I want(ed) to overcome. I had been poking around the net for productivity tips and found some great resources. In particular, 43folders and Lifehacker had tons of information. Both seemed to focus on some kind of ancient mystical philosophy known only as GTD. Some more research, corrected my previous inclinations. GTD is actually a book, Getting Things Done, that formed a cult, written by David Allen. After a lot more reading, I decided to cough up the 15$ and give it a whirl.
Off the bat, I was really drawn to the potential results. A life with less stress and more productivity? Who wouldn’t want that? I had a bit of trouble getting through part 1 of the book, which to me, was pretty emblematic of my general gripes against self help books. Particularly, it spent a lot of time talking about how great ‘this system’ was and how much it could ‘change your life’. Somehow, I kept myself from being too skeptical and got through the whole book.
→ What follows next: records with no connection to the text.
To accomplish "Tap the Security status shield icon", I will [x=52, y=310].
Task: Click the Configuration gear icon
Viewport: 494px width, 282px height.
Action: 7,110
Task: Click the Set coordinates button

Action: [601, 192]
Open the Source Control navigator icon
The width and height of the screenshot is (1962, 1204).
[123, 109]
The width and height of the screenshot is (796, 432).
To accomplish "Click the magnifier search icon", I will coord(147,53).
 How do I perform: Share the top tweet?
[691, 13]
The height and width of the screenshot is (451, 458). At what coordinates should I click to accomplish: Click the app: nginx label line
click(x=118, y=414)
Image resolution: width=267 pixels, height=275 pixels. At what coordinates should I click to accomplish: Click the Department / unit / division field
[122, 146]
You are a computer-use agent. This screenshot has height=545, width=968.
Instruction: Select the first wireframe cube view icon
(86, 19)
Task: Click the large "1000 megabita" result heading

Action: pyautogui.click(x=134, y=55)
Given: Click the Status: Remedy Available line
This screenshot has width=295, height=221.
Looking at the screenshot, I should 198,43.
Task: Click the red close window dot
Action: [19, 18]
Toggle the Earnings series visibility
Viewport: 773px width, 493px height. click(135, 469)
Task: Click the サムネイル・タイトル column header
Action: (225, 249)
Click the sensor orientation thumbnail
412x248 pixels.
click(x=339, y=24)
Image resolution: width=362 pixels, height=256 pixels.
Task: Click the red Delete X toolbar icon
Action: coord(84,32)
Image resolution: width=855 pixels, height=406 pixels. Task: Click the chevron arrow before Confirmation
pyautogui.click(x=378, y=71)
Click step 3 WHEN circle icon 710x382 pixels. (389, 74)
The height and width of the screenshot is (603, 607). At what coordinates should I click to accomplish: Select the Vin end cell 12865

Now its a matter of implementation. After this first read (I plan to read through part 2 and 3 again) I’ve come away with a good amount of ideas. It’s ridiculous to think that any one system can work for everybody. On the other hand, GTD presents some very powerful ideas for how to think about how you handle work. When incorporated and filtered into your own personal workflow, you can see a great improvement in productivity.
I think the biggest lesson I’ve taken away so far is about creating lists. I’ve always created todo lists, on paper and digitally. In trying to ‘get organized’ I would always be rethinking how I store these items, when really my problem was with what I stored. A todo item should reflect a Next action – something that you can physically do and check off your list. This means you cant just write (or type) ‘Finish new RadioTail website’, instead it should be broken down into actual things that can be done to accomplish this goal (‘Add copyright to footer’,’upload new version of template’,etc.). The problem is when you look at your list and see ‘Finish . . .’ the task seems overwhelming, and you just put the list aside. Merlin Mann has a much better and more informative post on this subject.
The point is to create a system that you can trust to keep track of all your items and you can review regularly. Most importantly, when you review your lists, you should immediately know what needs to be done next. I still haven’t finalized my system yet. It’s in the process. More on that in a little bit.